- _Stated problem_: Reproduce the material verbatim, starting at the line that contains "Click the Juniper Sisra Analytics logo" and ending at the line that contains "Click 加自选 to", with both of those lines included.

- _Task material_:
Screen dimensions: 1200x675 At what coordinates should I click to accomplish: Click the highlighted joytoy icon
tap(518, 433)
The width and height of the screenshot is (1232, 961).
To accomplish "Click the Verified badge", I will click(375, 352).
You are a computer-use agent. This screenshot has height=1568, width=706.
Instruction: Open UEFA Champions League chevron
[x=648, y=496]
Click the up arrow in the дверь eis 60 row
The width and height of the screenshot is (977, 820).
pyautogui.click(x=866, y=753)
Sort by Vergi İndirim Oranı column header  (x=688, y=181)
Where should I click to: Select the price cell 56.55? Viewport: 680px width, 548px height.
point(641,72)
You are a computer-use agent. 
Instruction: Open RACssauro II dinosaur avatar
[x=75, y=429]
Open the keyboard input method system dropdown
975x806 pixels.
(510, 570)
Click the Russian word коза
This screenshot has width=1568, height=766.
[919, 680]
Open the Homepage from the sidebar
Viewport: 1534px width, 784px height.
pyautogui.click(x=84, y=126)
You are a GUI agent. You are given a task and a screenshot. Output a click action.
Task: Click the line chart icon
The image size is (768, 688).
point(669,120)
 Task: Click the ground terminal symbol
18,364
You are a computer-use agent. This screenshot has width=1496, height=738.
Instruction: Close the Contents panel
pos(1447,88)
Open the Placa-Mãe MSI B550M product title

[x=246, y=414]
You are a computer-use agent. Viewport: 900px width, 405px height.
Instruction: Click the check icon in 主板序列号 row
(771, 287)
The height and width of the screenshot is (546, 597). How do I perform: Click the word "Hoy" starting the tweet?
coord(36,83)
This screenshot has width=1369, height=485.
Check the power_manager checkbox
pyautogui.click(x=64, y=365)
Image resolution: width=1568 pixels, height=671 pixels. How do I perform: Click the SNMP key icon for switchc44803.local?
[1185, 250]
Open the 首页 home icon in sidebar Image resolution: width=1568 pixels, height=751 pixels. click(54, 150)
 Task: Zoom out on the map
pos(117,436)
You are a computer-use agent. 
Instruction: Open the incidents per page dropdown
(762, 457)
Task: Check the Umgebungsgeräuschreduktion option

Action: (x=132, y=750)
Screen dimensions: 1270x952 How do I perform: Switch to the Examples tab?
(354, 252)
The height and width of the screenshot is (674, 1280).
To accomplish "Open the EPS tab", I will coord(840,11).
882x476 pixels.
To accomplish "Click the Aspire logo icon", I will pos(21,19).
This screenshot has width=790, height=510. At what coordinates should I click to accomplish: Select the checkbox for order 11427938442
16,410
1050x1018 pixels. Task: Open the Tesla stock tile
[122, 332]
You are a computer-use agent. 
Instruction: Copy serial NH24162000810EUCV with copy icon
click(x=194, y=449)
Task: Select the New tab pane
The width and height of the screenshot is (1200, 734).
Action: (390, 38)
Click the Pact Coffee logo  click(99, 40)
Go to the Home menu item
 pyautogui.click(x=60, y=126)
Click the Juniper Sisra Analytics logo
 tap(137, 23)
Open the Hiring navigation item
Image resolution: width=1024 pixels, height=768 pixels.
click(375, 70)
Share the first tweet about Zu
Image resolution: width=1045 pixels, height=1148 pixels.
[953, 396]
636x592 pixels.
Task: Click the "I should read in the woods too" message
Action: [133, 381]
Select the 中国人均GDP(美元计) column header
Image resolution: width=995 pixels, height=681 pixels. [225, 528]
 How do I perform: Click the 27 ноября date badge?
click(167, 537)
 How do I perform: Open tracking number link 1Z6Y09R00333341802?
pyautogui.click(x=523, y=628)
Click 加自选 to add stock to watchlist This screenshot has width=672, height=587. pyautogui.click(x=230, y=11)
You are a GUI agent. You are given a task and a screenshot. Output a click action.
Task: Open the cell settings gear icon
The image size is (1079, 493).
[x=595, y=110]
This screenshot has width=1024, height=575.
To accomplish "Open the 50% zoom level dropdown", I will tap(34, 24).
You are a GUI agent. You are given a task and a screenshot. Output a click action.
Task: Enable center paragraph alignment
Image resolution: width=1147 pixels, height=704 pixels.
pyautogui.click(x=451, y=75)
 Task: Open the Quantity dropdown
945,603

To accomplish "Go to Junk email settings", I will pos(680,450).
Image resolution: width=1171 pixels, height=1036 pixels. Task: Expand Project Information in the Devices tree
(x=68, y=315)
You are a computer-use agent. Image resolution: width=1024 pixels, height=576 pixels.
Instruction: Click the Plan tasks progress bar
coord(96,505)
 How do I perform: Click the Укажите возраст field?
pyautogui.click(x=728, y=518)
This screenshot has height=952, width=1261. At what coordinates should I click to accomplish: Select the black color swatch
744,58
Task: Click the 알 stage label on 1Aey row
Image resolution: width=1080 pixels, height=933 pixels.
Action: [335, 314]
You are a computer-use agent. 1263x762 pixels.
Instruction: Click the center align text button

- _Output below_:
Click the Juniper Sisra Analytics logo
 tap(137, 23)
Open the Hiring navigation item
Image resolution: width=1024 pixels, height=768 pixels.
click(375, 70)
Share the first tweet about Zu
Image resolution: width=1045 pixels, height=1148 pixels.
[953, 396]
636x592 pixels.
Task: Click the "I should read in the woods too" message
Action: [133, 381]
Select the 中国人均GDP(美元计) column header
Image resolution: width=995 pixels, height=681 pixels. [225, 528]
 How do I perform: Click the 27 ноября date badge?
click(167, 537)
 How do I perform: Open tracking number link 1Z6Y09R00333341802?
pyautogui.click(x=523, y=628)
Click 加自选 to add stock to watchlist This screenshot has width=672, height=587. pyautogui.click(x=230, y=11)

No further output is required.